Conventional wisdom says that active equity managers underperform against the market, especially after you take the cost of active stock selection into account, and that asset allocation with a semi-passive selection approach is the best bet. But according to research coming out of Societe Generale SA (OTCMKTS:SCGLY) (EPA:GLE)’s Global Quantitative Research team, the active managers outperform both before and after costs, and that managers should be fighting against the constraints that prevent them from picking stocks.

Fund managers can be highly successful, if they’re active enough

“We believe that fund managers are not nearly active enough,” the report explains. “The range of possible returns offered by a stock portfolio is typically wider than an ‘asset allocation’ portfolio. So while the possibility of losses is also greater – active stock selection can make a considerable difference on the upside.”

Comparing the performance of U.S. mutual funds according to their level of activity backs up this point of view.

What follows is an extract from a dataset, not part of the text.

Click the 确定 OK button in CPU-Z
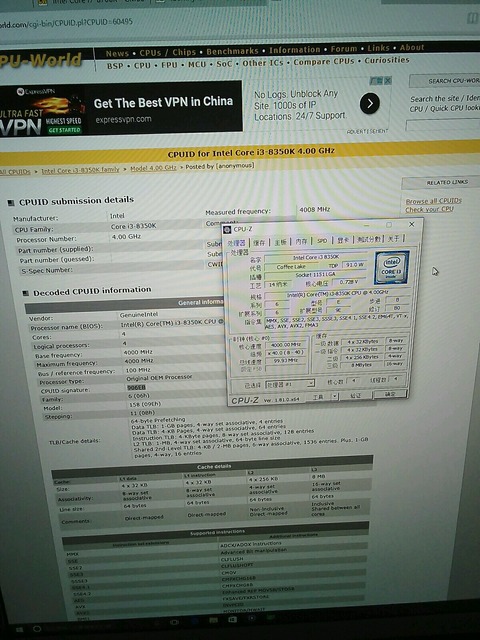 click(390, 394)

To determine who was an ‘active’ stock picker, holdings were compared against the market index, and mutual funds with the highest deviation were considered to be more active. ‘Closet indexers’ were funds that held portfolios that matched the movement of the market index as closely as possible.

us mutual fund closet indexers

Active stockpickers beat every other category before costs, but they also had significantly higher net returns despite their slightly higher cost of business. While some investors have started to realize that active management is preferable, and funds have responded by claiming to be more active, the reality is that funds are drifting towards passive, ‘closet index’ investment strategies.

mutual fund

While it’s true that asset allocation is important and that overall market trends for your mix of assets is the biggest driver of profit or loss, actively picking stocks gives fund managers the best chance to beat the market and generate alpha.

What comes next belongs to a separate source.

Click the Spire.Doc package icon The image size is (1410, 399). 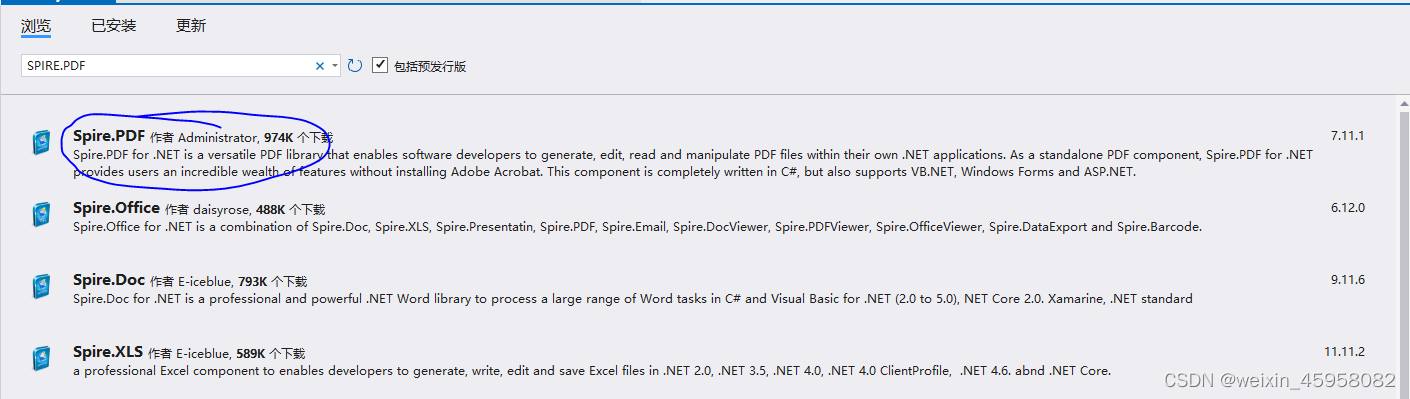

“We believe it is far easier to value an individual stock in the medium term than it is an entire equity market,” the report explains. “We have absolutely no idea what the ten year return on the Japanese equity market might be, but we could hazard a guess for Nestle.”

The Societe Generale SA (OTCMKTS:SCGLY) (EPA:GLE) report was compiled by Andrew Lapthorne, Rui Antunes, John Carson, Georgios Oikonomou, Charles Malafosse, Michael Suen, Josh Cherian.